L’annonce par le Kenya de son soutien au plan marocain d’autonomie au Sahara, le 26 mai 2025 à Rabat, constitue un virage diplomatique significatif dont la portée dépasse la dimension politique, pour établir une alliance économique, géopolitique et sécuritaire multiforme qui renforce la position du Maroc en tant qu’acteur pivot du continent africain, notamment sur la côte orientale.
Yassine Yacoubi, professeur à l’Université Lyon 2, voit dans cette position un changement qualitatif qui permet au Maroc d’étendre son influence en Afrique de l’Est, et d’exploiter ce partenariat pour construire un nouveau réseau d’influence allant de l’océan Atlantique à l’océan Indien. Le Kenya, première puissance économique d’Afrique de l’Est et membre éminent d’organisations régionales telles que l’EAC et l’IGAD, représente un allié de poids qui peut aider à obtenir un soutien supplémentaire pour la question du Sahara au niveau de l’Union africaine.

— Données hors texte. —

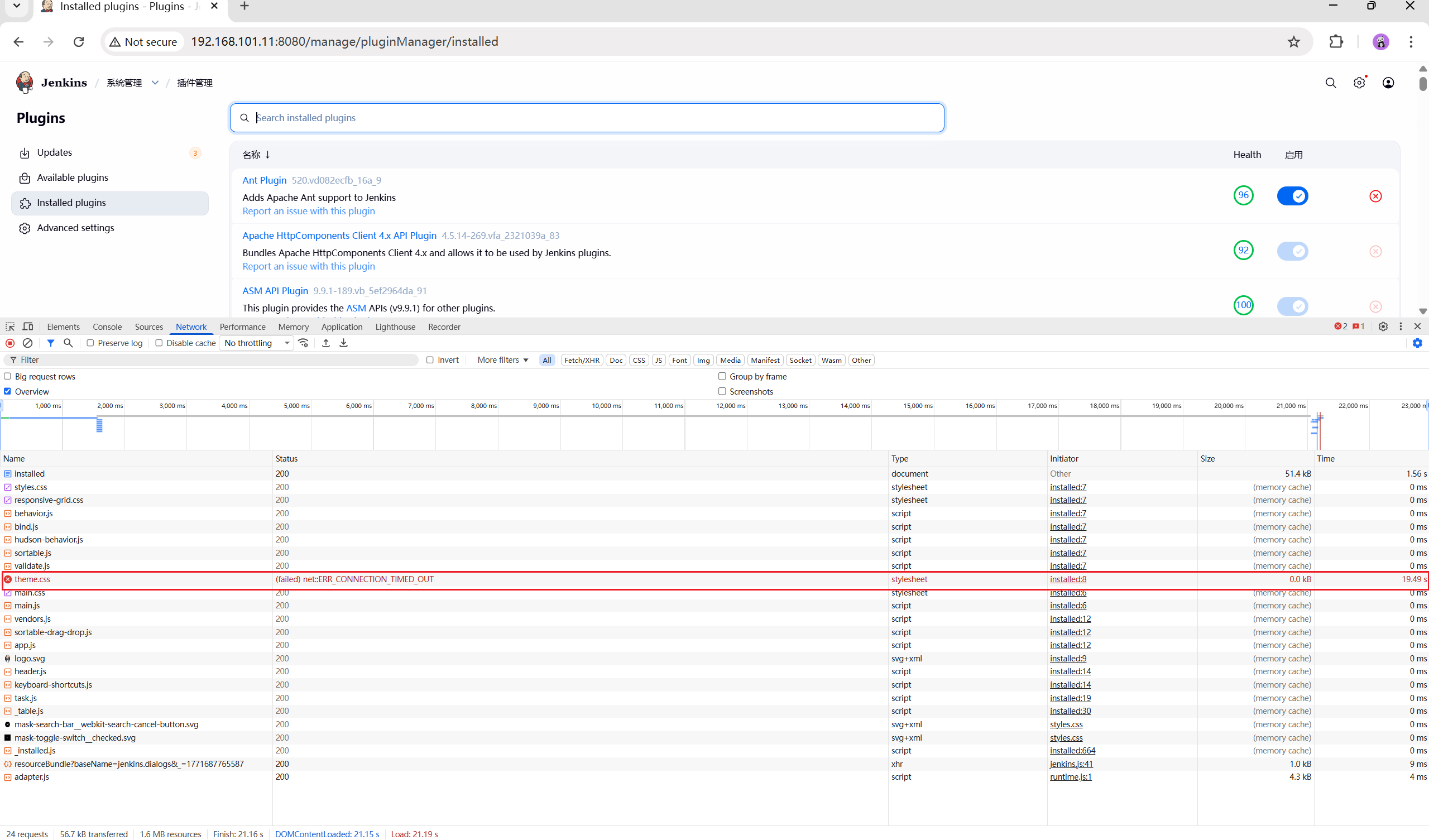Filter requests by Fetch/XHR
Viewport: 1429px width, 840px height.
point(581,360)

L’importance de ce rapprochement s’accroît avec la récente désignation du Kenya comme allié clé non membre de l’OTAN par le Congrès américain, ce qui renforce sa position dans les équilibres géopolitiques du continent et lui donne la capacité d’influencer les positions régionales sur des conflits sensibles.
L’alliance entre Rabat et Nairobi s « étend également à des domaines vitaux tels que l » énergie, la sécurité, l’agriculture, le tourisme et les ports. Elle devrait contribuer à la diversification des échanges entre l’Afrique de l’Ouest et l’Afrique de l’Est, notamment en ce qui concerne les phosphates et les engrais, d’une part, et le thé, le café et les produits agricoles frais, d’autre part.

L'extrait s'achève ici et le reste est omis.